■ ТЕКСТ ДЛЯ ЧТЕНИЯ
'''
«Солнечная линия». И. Вырыпаев.
Новая сцена Александринского театра.
Режиссер Женя Беркович, художник София Матвеева.
Они разговаривают и даже слышат друг друга, но смотрят в разные стороны. Их двое: муж и жена. Типичные. Семь лет в браке без детей, но с кредитом. Выплатили. То, что их объединяло, закончилось. Что теперь? Разговор, начавшийся в 10 вечера и не закончившийся к 5 утра. Но в спектакле у героев никакой усталости, они длят беседу, без тактильных и визуальных контактов. Совершают бессмысленные движения, похожие на танцевальные. Иногда они действительно «танцуют», каждый по отдельности, с закрытыми глазами, синхронными взмахами рук. Так легче представить в качестве партнера любого другого человека.
«Солнечная линия» Ивана Вырыпаева больше, чем другие его тексты, наследует пьесам театра абсурда. Вспоминаются и «Счастливые дни», и «Лысая певица», и многое тому подобное, но доза иронии уменьшена, отчуждение отсутствует. Спектакль и притворяется таким опоздавшим театром абсурда, старомодным и интеллектуальным.
Аист — актриса Маргарита Павлова в костюме птицы — выносит корзинку с пеленками, произнося название пьесы и первую ремарку нежно, певучим голосом, — и мы расслабляемся. Барбара (Янина Лакоба) и Вернер (Владимир Карпов) слышат друг друга, но их взгляды направлены не в сторону источника звука. Брошенная Вернером фраза: «Мы говорим, как глухой со слепой» — как будто объясняет их странное поведение. Но не до конца. Может быть, они отвечают на вопросы или длят ссору с кем-то невидимым и неслышимым.
Барбара уперлась взглядом куда-то перед собой. А Вернер поворачивается совсем не туда, где Барбара в очередной раз энергично намазывает руки кремом. Обсессивно-компульсивное расстройство. В сотый раз спустить воду в унитазе, открыть-закрыть холодильник, продолжать говорить, когда тебя намеренно не слышат, гремят посудой или включают автоматическую зубную щетку. Вначале действия Барбары кажутся рациональными: опустить крышку стульчака, протереть поверхность, намазать руки кремом. А поведение Вернера — иррационально: нелепые пассы рук, хаотичное движение вокруг плиты, приседания, речь, обращенная вглубь холодильника. Но вот ее действия обессмысливаются: хождение и сматывание туалетной бумаги; а его — становятся функциональными: приколотить ручку кресла, поправить дверцу полки. Но все это — стереотипные, многократно повторенные действия необязательного характера.
'''
■ ИСХОДНЫЕ ДАННЫЕ
'''
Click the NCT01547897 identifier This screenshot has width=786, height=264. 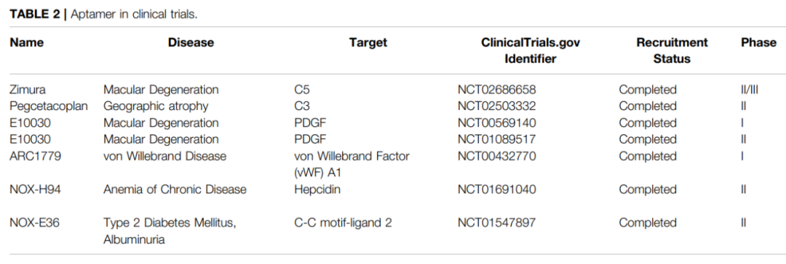coord(496,222)
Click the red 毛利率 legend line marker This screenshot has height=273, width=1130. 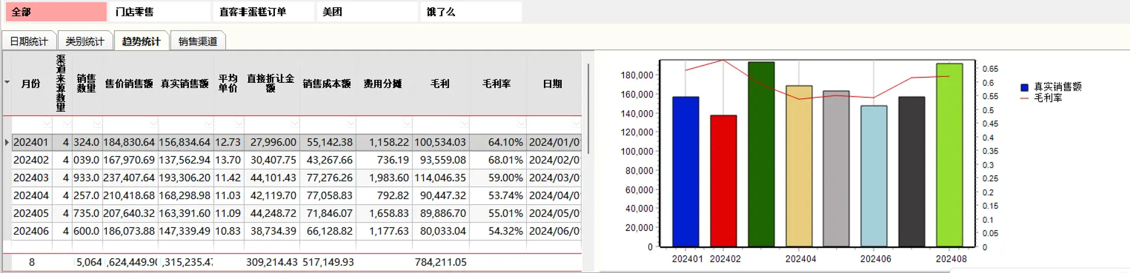[x=1025, y=98]
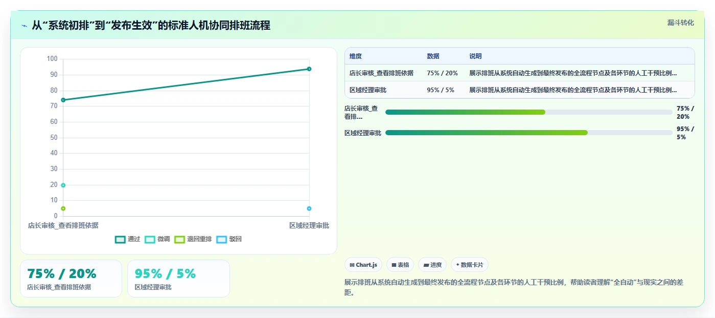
'''
■ ЗАДАНИЯ
[a] Кто режиссер спектакля, о котором рассказывает рецензия на «Солнечную линию»?
[b] Перепечатайте из рецензии на «Солнечную линию» фрагмент от слов «Они разговаривают и» до слов «любого другого человека.» включительно.
Этот материал для работы не понадобится.

■ ОТВЕТЫ ПО ЗАДАНИЯМ
[a] Женя Беркович.

[b]
Они разговаривают и даже слышат друг друга, но смотрят в разные стороны. Их двое: муж и жена. Типичные. Семь лет в браке без детей, но с кредитом. Выплатили. То, что их объединяло, закончилось. Что теперь? Разговор, начавшийся в 10 вечера и не закончившийся к 5 утра. Но в спектакле у героев никакой усталости, они длят беседу, без тактильных и визуальных контактов. Совершают бессмысленные движения, похожие на танцевальные. Иногда они действительно «танцуют», каждый по отдельности, с закрытыми глазами, синхронными взмахами рук. Так легче представить в качестве партнера любого другого человека.